Thanks both - can either of you tell me if this vent is 'double glazed' rather than a single skin? The only one I've managed to find that says it's double glazed is the Heki - at about £100 each!

Ray


----------



## SteveandSue (Aug 25, 2008)

*Omni Vent*

Hi Ray- If you look at the link to the Omni Vent it does say double glazed.
We have just had to replace the dome on our Mini Heki due to wind damage and found O,Learys to be the cheapest.
Give them a ring if you need advice I found them very helpfull.
Steve and Sue


----------



## Vicky (Dec 20, 2005)

Our Chausson Flash S3 has a white roof light at the back which did not let in any light and appeared to be single thickness. We has it replaced with a Fiamma double glazed clear rooflight by Stowmarket Caravans, they did a fantastic job.


----------



## Vicky (Dec 20, 2005)

Our Chausson Flash S3 has a white roof light at the back which did not let in any light and appeared to be single thickness. We has it replaced with a Fiamma double glazed clear rooflight by Stowmarket Caravans, they did a fantastic job.


----------



## rayhook (May 15, 2005)

*Double glazed*

Everyone,

Thanks very much - I now have everything I need to get on with it! Might even use Stowmarket to do the job although I understand it's pretty straightforward to do myself (in which case vents from O'Leary's). Just need to get the 4 vents and pray for some dry weather to work on the roof.

Thanks again everyone.

Ray


----------



## JackieP (Oct 15, 2006)

As has been said - the Omni vent is double glazed.
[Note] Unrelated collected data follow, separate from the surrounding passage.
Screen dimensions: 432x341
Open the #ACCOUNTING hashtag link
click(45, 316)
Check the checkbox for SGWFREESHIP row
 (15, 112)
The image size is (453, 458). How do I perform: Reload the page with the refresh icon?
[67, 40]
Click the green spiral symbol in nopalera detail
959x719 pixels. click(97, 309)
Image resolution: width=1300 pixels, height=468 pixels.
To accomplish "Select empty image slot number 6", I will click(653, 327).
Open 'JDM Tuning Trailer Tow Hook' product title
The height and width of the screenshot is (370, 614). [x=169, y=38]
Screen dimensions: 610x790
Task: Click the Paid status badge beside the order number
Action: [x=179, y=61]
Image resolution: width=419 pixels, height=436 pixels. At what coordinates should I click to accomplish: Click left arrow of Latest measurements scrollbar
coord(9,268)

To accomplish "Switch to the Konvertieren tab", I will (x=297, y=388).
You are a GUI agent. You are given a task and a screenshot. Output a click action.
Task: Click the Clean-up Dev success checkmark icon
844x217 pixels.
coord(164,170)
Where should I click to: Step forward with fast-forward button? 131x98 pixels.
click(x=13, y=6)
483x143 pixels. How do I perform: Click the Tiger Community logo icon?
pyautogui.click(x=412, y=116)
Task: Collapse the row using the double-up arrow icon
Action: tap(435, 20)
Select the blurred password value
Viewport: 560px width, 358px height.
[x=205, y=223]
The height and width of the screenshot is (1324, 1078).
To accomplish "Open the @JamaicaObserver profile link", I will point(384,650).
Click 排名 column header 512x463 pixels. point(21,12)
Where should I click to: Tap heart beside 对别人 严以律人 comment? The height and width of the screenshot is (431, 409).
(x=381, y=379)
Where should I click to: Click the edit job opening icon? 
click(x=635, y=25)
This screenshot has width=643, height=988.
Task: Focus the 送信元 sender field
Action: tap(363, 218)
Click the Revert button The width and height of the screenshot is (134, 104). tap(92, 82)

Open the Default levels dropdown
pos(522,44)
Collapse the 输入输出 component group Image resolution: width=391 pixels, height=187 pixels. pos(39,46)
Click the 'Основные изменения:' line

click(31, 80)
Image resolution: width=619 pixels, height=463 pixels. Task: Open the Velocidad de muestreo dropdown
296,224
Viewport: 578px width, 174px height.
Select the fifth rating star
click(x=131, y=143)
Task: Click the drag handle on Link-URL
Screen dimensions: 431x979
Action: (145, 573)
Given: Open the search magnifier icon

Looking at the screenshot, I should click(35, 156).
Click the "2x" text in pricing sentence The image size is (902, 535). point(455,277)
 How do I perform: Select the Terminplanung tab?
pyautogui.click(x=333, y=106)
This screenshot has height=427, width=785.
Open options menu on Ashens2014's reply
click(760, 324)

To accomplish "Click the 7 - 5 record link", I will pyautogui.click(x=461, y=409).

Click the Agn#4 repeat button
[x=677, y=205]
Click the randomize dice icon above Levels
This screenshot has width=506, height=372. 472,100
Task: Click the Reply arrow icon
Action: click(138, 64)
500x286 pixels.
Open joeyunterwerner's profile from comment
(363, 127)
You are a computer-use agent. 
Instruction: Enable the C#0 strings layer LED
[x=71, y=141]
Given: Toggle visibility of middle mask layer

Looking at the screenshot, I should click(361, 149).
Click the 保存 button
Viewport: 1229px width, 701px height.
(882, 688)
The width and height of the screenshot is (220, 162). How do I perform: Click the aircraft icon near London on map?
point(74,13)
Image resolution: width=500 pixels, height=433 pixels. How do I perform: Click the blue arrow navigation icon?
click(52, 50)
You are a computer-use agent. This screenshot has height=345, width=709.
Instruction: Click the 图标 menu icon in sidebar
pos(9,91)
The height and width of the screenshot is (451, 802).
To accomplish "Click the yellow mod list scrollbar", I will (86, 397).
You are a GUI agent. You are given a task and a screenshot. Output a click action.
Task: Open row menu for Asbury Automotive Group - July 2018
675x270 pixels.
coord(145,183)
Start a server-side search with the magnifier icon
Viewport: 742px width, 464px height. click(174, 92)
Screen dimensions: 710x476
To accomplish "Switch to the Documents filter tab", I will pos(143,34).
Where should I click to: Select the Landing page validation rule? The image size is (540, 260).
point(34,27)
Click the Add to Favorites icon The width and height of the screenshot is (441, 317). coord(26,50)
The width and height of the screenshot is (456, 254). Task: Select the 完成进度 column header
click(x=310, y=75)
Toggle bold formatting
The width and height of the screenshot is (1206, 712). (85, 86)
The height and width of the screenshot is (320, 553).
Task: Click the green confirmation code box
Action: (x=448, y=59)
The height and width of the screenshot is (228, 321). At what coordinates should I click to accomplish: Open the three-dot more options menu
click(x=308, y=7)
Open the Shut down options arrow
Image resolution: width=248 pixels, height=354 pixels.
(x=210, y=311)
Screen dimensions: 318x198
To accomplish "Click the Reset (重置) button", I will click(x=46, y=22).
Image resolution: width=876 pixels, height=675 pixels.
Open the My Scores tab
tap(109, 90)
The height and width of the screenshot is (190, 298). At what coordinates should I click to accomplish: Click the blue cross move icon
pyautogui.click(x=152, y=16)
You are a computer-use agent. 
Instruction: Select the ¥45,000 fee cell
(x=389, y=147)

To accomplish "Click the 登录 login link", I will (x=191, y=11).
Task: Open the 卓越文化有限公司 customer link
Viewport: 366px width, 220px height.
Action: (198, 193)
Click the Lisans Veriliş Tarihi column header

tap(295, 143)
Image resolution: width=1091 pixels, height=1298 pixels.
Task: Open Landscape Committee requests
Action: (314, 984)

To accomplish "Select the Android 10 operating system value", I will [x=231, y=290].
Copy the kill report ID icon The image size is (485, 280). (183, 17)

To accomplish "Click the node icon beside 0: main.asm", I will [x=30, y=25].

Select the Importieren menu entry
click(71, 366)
It took himself half a day to put each one in. The biggest job was removing the old sealant from the roof. Although the old roof vent was classed as 40x40 there was still a bit of a gap to fill. Bill made a simple frame to fit inside the gap and it went in all snug as a bug.

They've been fitted for over a year and still my little heart does a bit of a leap when I go in the shower room and see it full of sunlight. 

Best of luck with it. Someone on here posted a guide to fitting a roof light. If I can find it I'll repost.


----------



## SteveandSue (Aug 25, 2008)

*Rooflight*

There is a link to the Mini Heki here

http://www.leisurespares.co.uk/files/repair_heki1.pdf

we used this to see which parts we needed but it was cheaper to buy the whole thing from O Learys we do have 2 heki frames if they are any use to you but none of the other parts you would need
Sue


----------



## rayhook (May 15, 2005)

*New omni-vent*

I'm at long last actually getting round to doing this job but the Omni vent I was going to use looks to have been updated. O'Leary's as always, have the new model at a good price but I can't see the words 'double glazed' anywhere (which their predecessor was).

Does anyone have any experience of these updated roof vents, either transparent or translucent?

Ray


----------